» **Section de texte**:
L'ancien français a repris le sens le plus fréquent d'être couché, mais il a procédé à une même dérive sémantique avec gésir en pour « résider dans » (1160, Énéas). À l'époque classique, le verbe a signifié « se trouver » : « À l'endroit où gisait cette somme enterrée » (La Fontaine).

En ancien français encore, gesir de a signifié « accoucher » (1180), ce qui donne la gésine (1160) qui devait remonter à un latin populaire *jacina, « couche », par le biais de l'ancien occitan jazina, « litière ». L'expression en gésine est désuète à l'époque classique. On la trouve néanmoins chez La Fontaine : « Où la laie était en gésine ».

» **Segment de données**:
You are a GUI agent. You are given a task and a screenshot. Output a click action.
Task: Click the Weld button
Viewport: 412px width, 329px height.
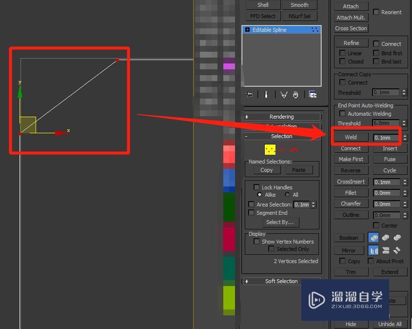click(351, 137)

» **Votre objectif**: Poursuivez le texte sur l'histoire du verbe « gésir » à partir de sa dernière phrase.

» **Réponse au problème**:
Les dérivés de gésir


Ils sont plus nombreux qu'on pourrait le croire. Le gisant ou représentation sculptée et couchée du défunt est une forme évidente, mais le sens est en fait récent (1911) même si la forme est ancienne. Le gisant s'oppose en fait à l'orant ou statue montrant une personne en train de prier. Un autre participe présent est issu du latin de manière savante : jacent (1509). Il est formé sur jacens avec le sens d'être à l'abandon, sans propriétaire. Ce sens existait déjà en latin. Il s'emploie donc comme un concurrent de vacant.

Le participe passé gis est une réfection de geü sur les verbes du deuxième groupe, mais il a donné le gîte ou endroit pour se loger (1176), la gîte ou lieu dans lequel un bateau s'est enfoncé (1859), le gisement comme action de se coucher puis d'endroit où se trouvent des minéraux (1200). Le participe passé a donné par l'intermédiaire du gîte le verbe gîter (1210) pour fournir un gîte, puis pour se loger en parlant des bêtes. Plus spécialement encore, c'est le terrier du lapin ou du lièvre :

L'aigle donnait la chasse à maître Jean Lapin,
Qui droit à son terrier s'enfuyait au plus vite ;
Le trou de l'escarbot se rencontre en chemin ;
Je laisse à penser si ce gîte
Était sûr ; mais où mieux ?
Jean Lapin s'y blottit.
(La Fontaine)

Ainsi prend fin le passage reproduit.